After a few days, the Intelligence Ministry tried to find him through his relatives. Repeated calls to the family and questionings by ministry agents are continuing to this date.

“They called my father and summoned him,” says Soheil. “They told my father that I was innocent, and they wanted to recognize me as a ‘disabled veteran’ and pay me compensation. I consulted my lawyer who told me, ‘They have identified you but could not capture you...If you go to them, nobody knows what they would do to you. You would have to sign whatever they tell you to sign. They have arrested and handed heavy sentences to people who had done nothing.’”

Soheil says that the security forces riding motorcycles have cameras and use images from CCTV cameras to identify protesters.

“Nightmares for the rest of their lives”

 The protests in Shiraz first took place in the neighborhoods of Zand Boulevards and Eram. Later, demonstrators gathered mostly in the neighborhood of Moali Abad.
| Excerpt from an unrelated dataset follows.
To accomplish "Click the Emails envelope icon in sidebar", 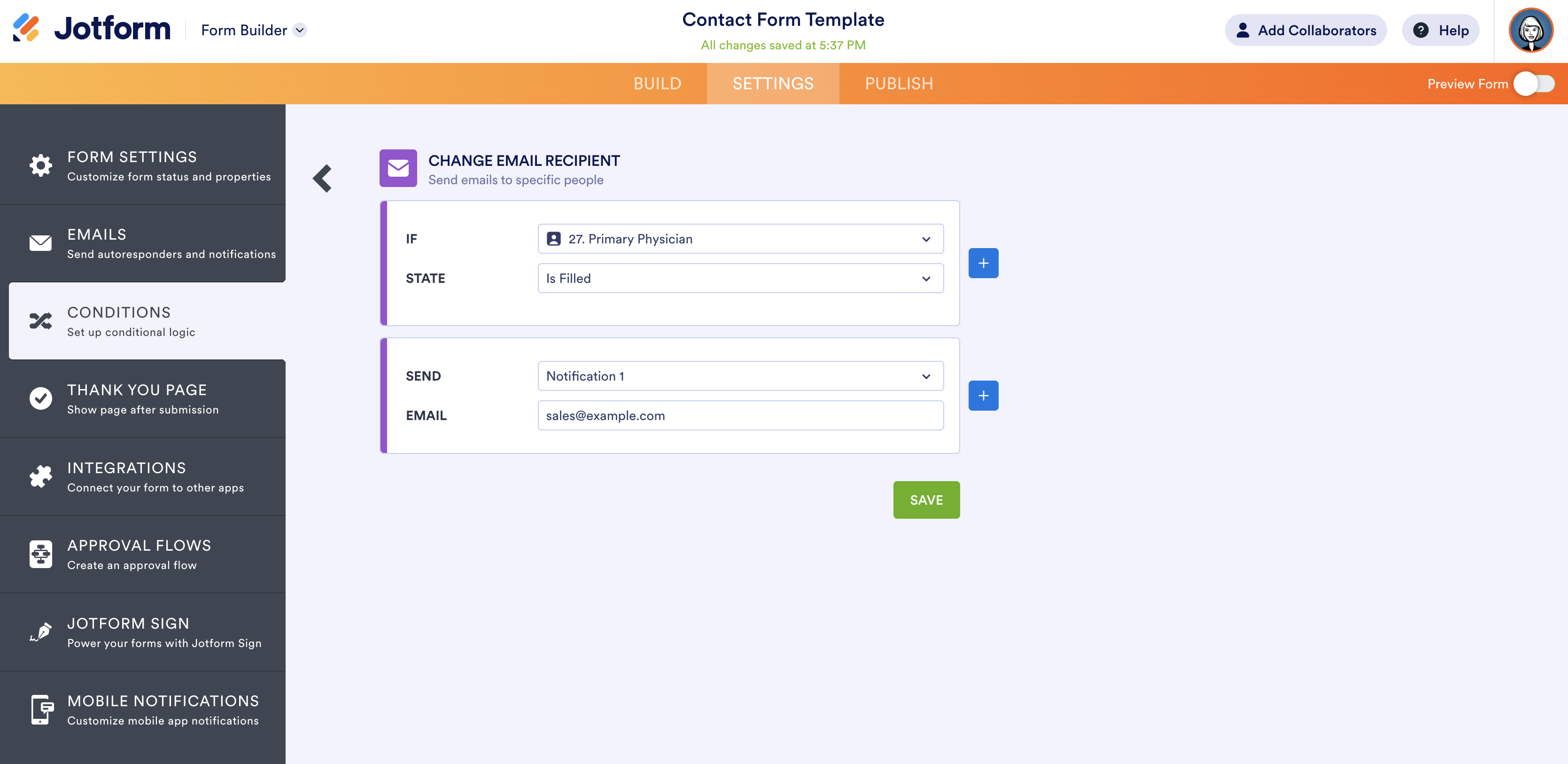I will (40, 243).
Soheil participated in the first protest rallies in September.

A few incidents made a deep impression on him: “There is a police station in Moali Abad where the commanders of the forces of repression are stationed as well. People were standing in the middle of the boulevard. The strangest thing that I witnessed were plainclothesmen with iron clubs who were covered by cow pelts. Their job was to break the windows of the cars. When there was a traffic jam, they started breaking car windows. There was no air, only teargas.”

Soheil and other protesters went over onto the footbridge. A father and his two children were there - a boy of about seven years old and a 12-year-old girl: “I had never witnessed children being so terrified. The girl’s eyes were burning, and she couldn’t breathe. The father was also terrified and wept…The girl refused to leave the footbridge. The father was so terrified that he forgot where he had parked his car.”

“All these nights, I witnessed with my own eyes that the agents showed no mercy to anybody, be it a child or an adult, young or old, man or woman,” Soheil says.

The protesters dispersed amidst heavy smoke and sounds of shootings: “We ran toward the buildings. There is a canal over there and a woman who was running next to me fell into it. I grabbed her hand, pulled her out and shouted, ‘Run!’ We were all running. The agents reached us, grabbed her husband and started beating him badly. I took her hand, pulled her along and we jumped into a building. I have no idea what happened to the husband.”

“That 12-year-old girl on the footbridge who could not stop crying and that woman who fell into the canal and whose husband was savagely beaten by the police — they will have nightmares for the rest of their lives.”

“We are all their enemies”

“You strongly feel that you are a victim of injustice. They curse you using the worse possible language and they are armed. They are free to do to you whatever they want,” Soheil adds.

Sometimes his vision is blurry, and sometimes a white light sparks in his eye.

When asked how he feels about the agent who injured his eyes, Soheil says: “The situation is very polarized nowadays. Years ago, I had a friend who was an anti-riot policeman, but now they do not see us as human beings, they see us as enemies. It doesn’t matter whether their brother is standing in front of them or their mother - we are all their enemies. I don’t know if it’s because of the money they get or if they’ve been brainwashed; it makes no difference. For them it’s like a computer game. In the demonstrations, sometimes they ridiculed us, sometimes they laughed and sometimes they taunted women. Maybe I was shot by my friend.”